» **GIVEN RECORDS**
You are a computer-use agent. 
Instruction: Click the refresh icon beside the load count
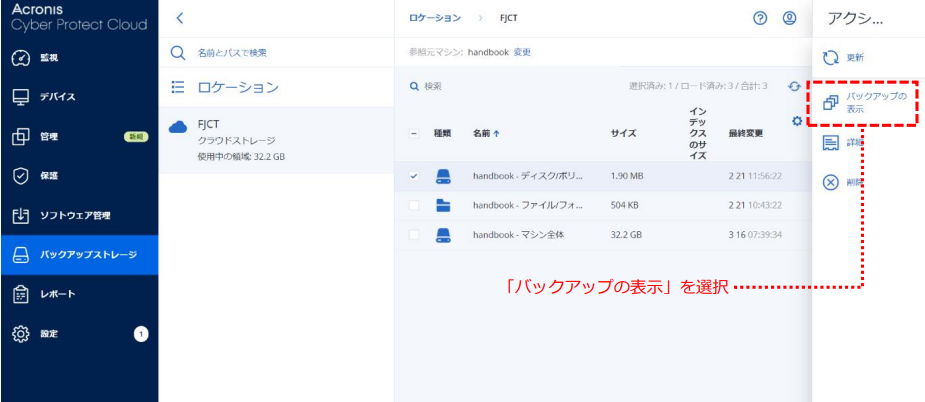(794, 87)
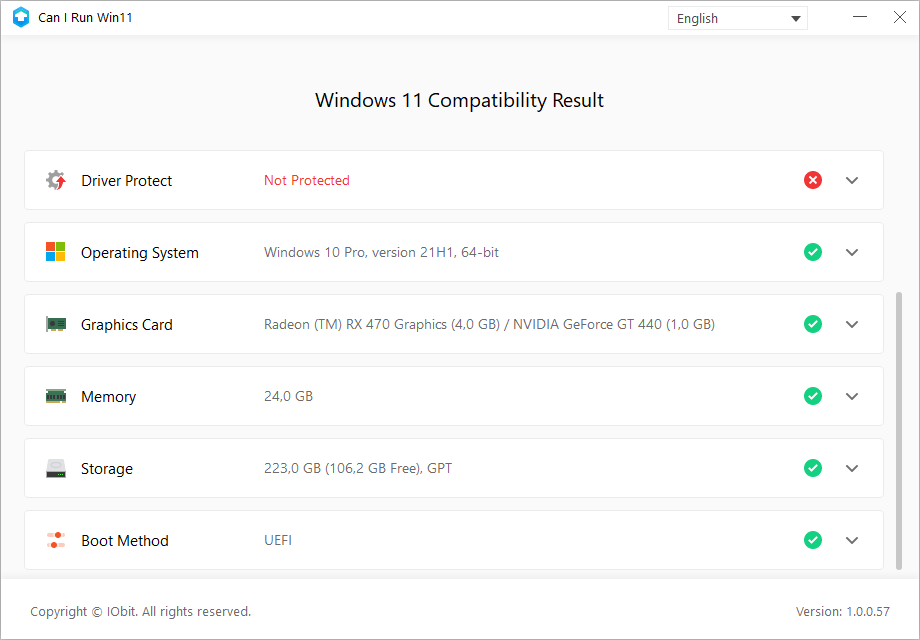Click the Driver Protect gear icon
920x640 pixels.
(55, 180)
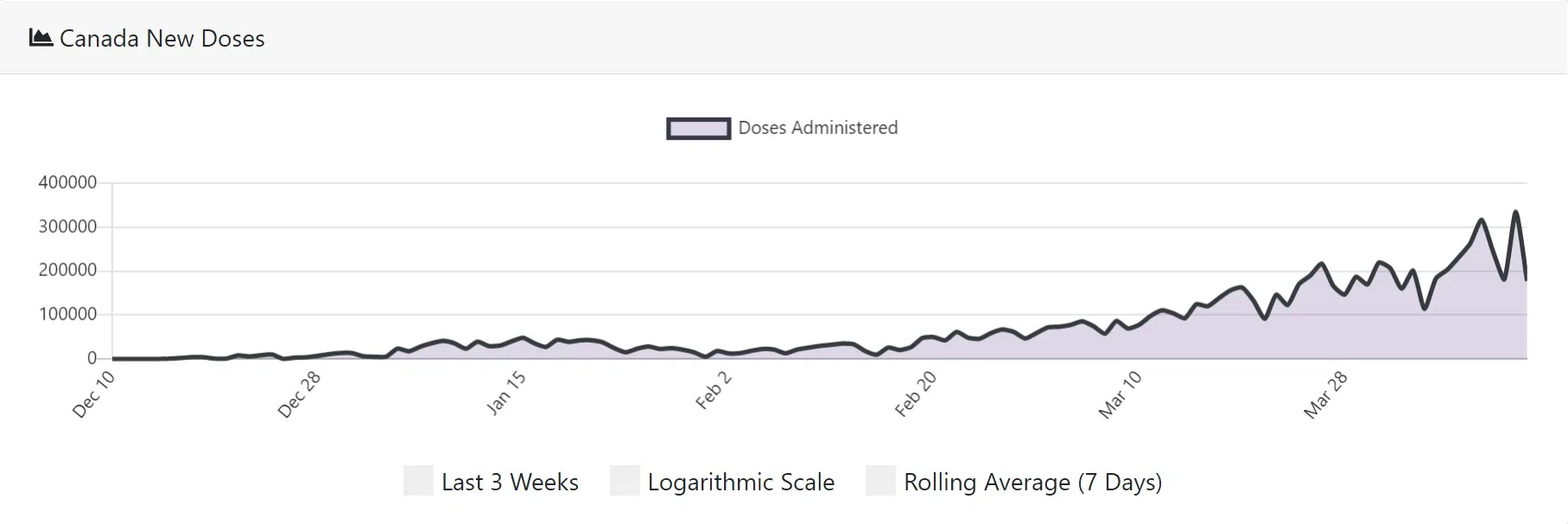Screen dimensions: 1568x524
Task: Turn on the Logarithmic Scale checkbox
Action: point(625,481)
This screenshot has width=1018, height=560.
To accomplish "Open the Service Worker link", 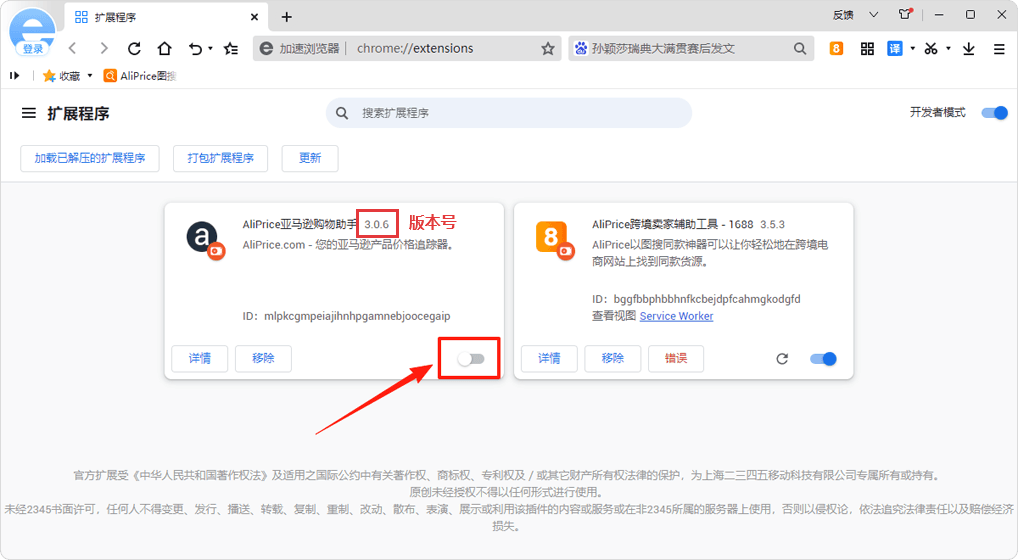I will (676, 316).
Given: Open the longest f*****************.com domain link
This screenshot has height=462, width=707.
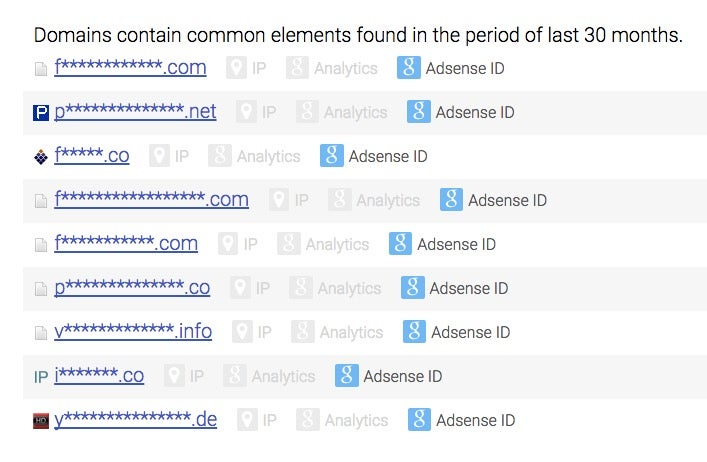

» **WHAT YOU ARE ASKED TO DO**
In the material, count each line that holds the string "This", and report only how many there are.

» **TASK OUTPUT**
2